▶ **SUPPLIED DATA**:
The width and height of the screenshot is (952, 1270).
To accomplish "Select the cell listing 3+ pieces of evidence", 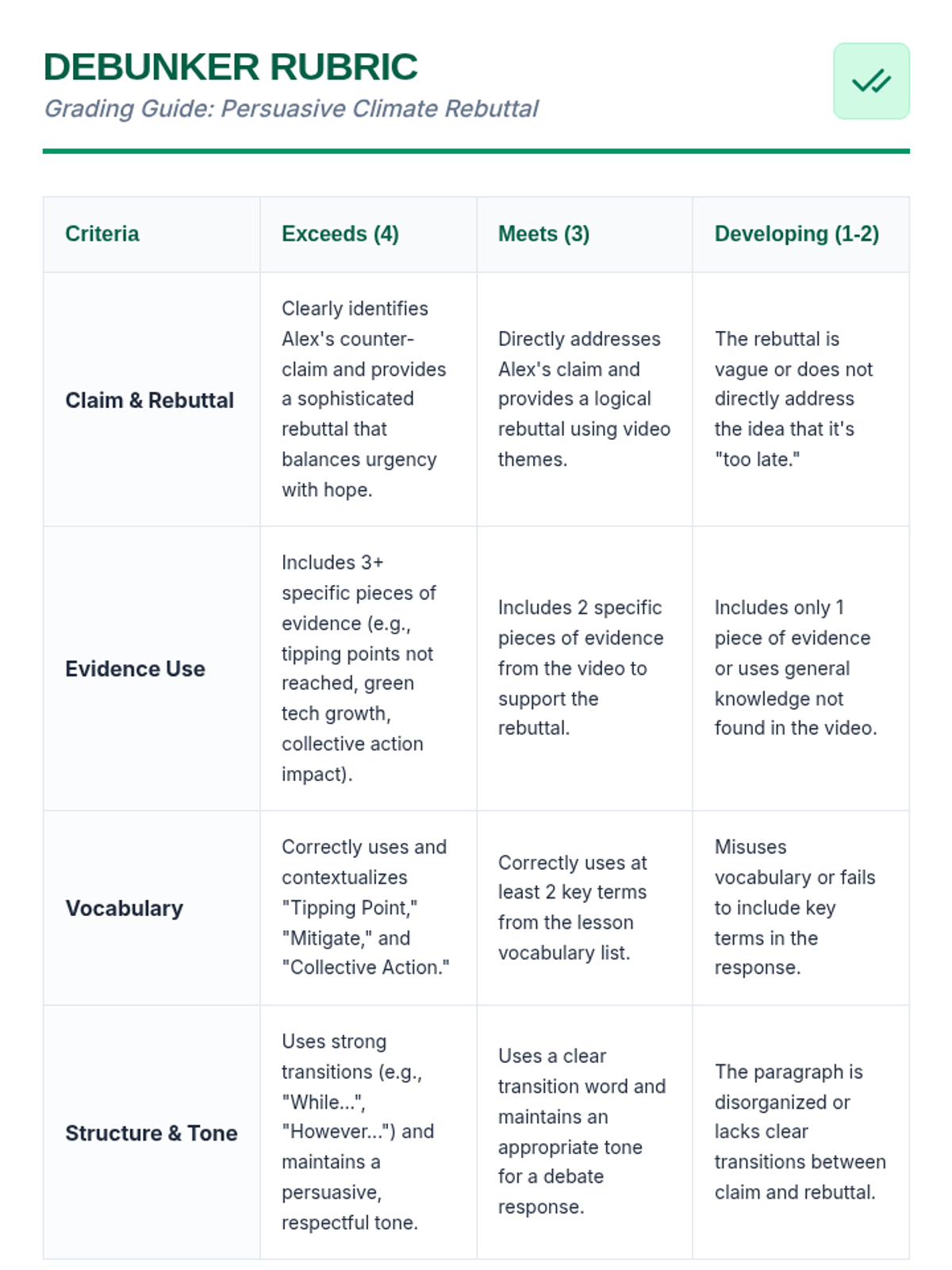I will 368,668.
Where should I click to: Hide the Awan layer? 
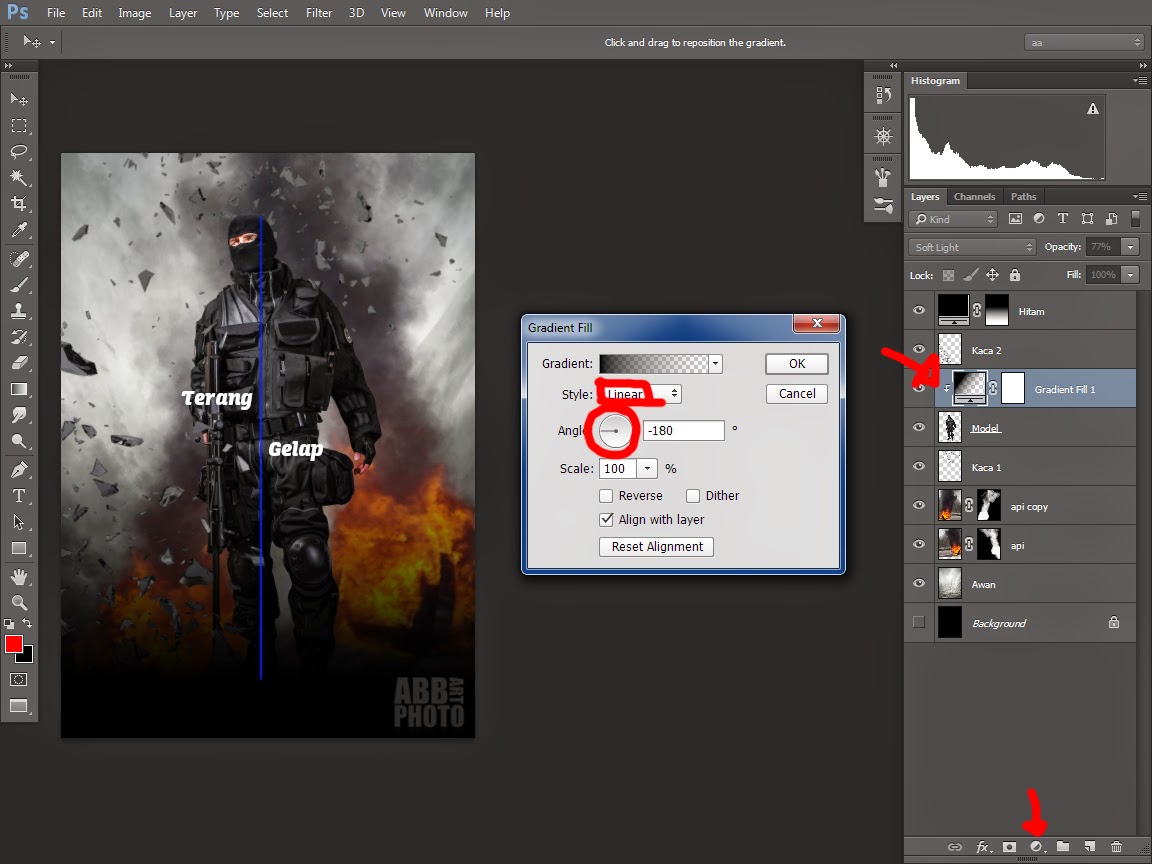click(x=919, y=584)
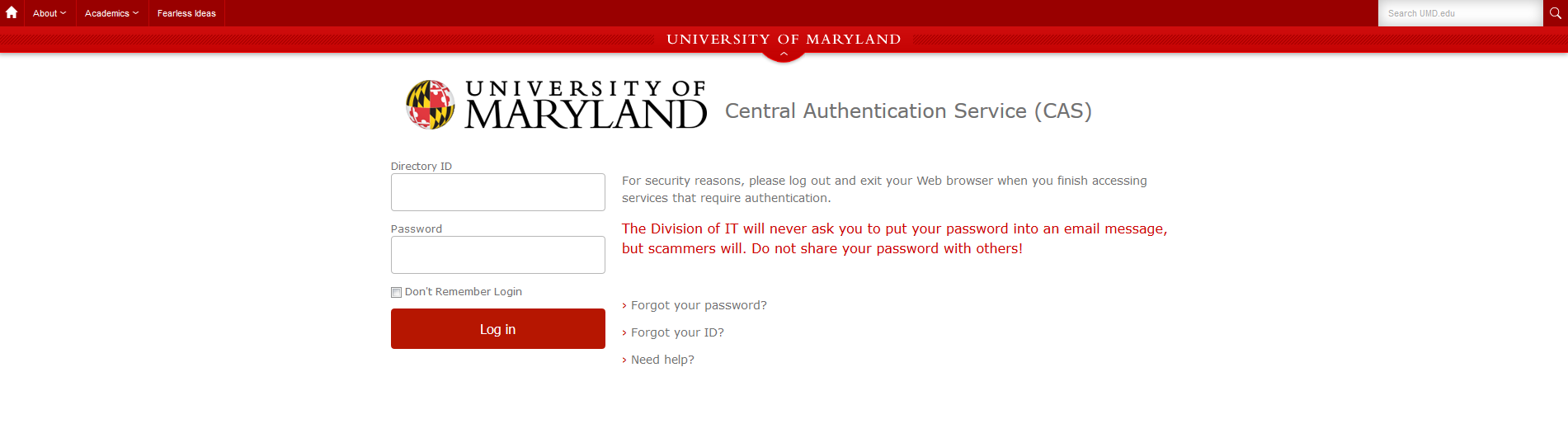Click the arrow beside Forgot your password

[x=624, y=306]
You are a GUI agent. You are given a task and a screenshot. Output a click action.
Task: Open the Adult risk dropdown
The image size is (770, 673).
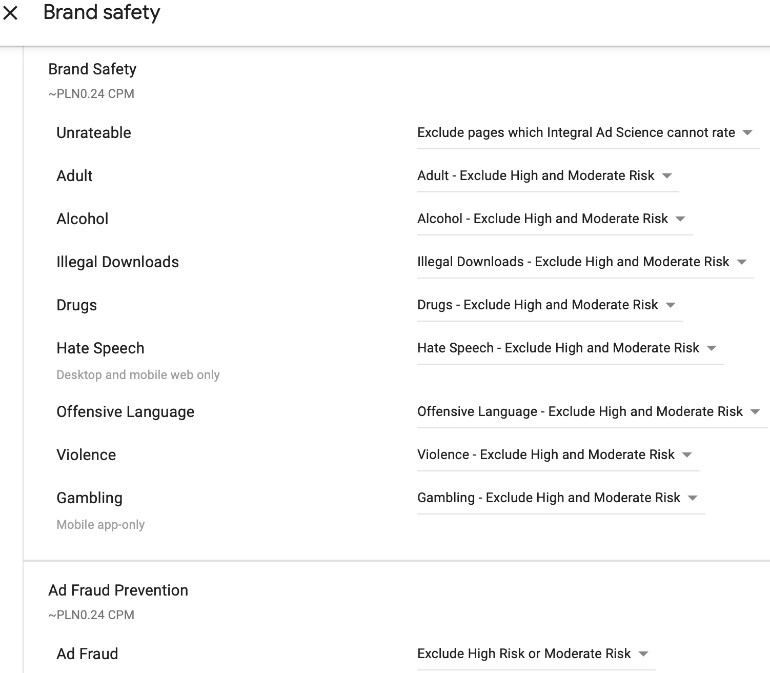tap(545, 176)
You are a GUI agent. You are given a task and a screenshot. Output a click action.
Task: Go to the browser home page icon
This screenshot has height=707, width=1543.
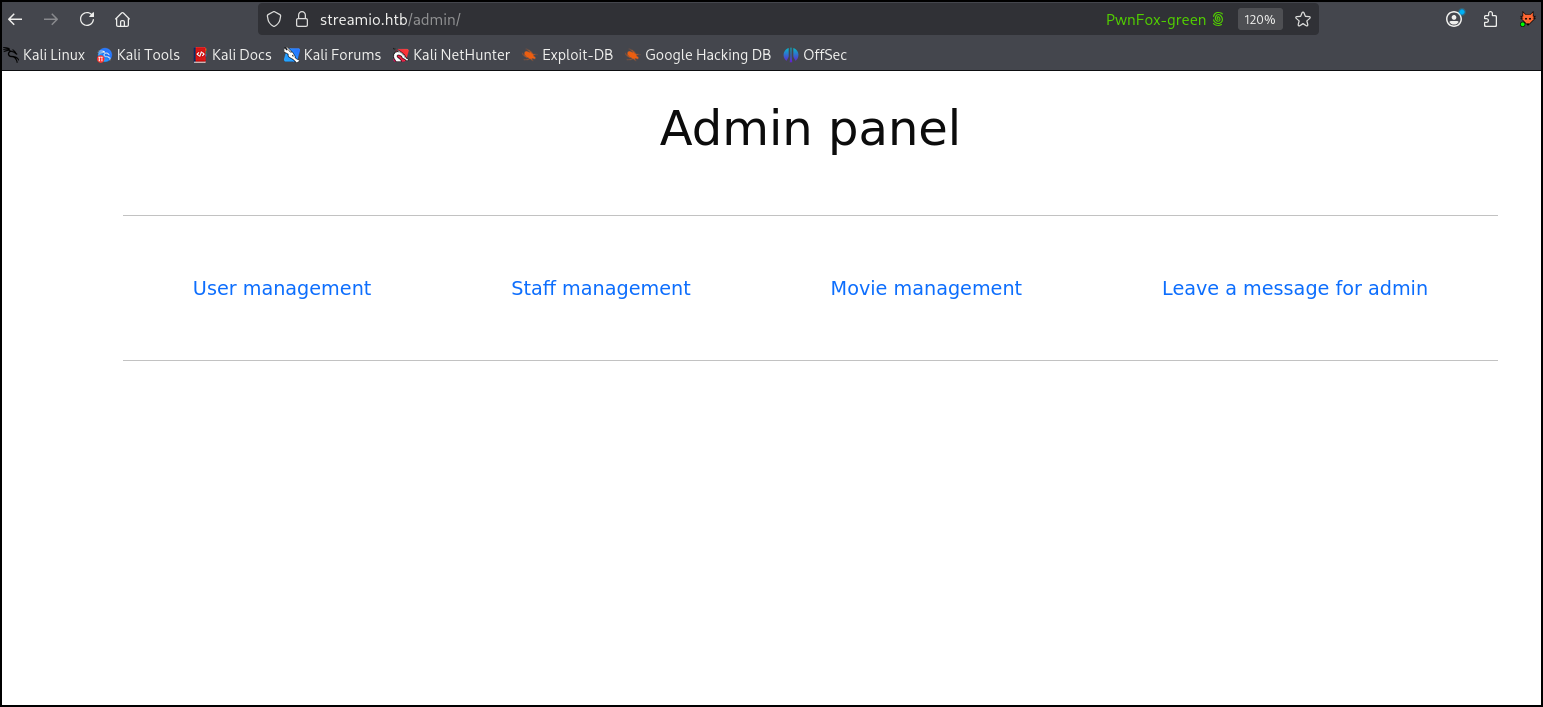[122, 19]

▶ **ASSIGNED TASK**: Your output should consist solely of the lines from the line containing "The image size is (770, 673)." through the last line of the entries, verbatim, minus any pictures.

▶ **TASK RESPONSE**:
The image size is (770, 673).
tap(545, 176)
You are a GUI agent. You are given a task and a screenshot. Output a click action.
Task: Go to the browser home page icon
This screenshot has height=707, width=1543.
[122, 19]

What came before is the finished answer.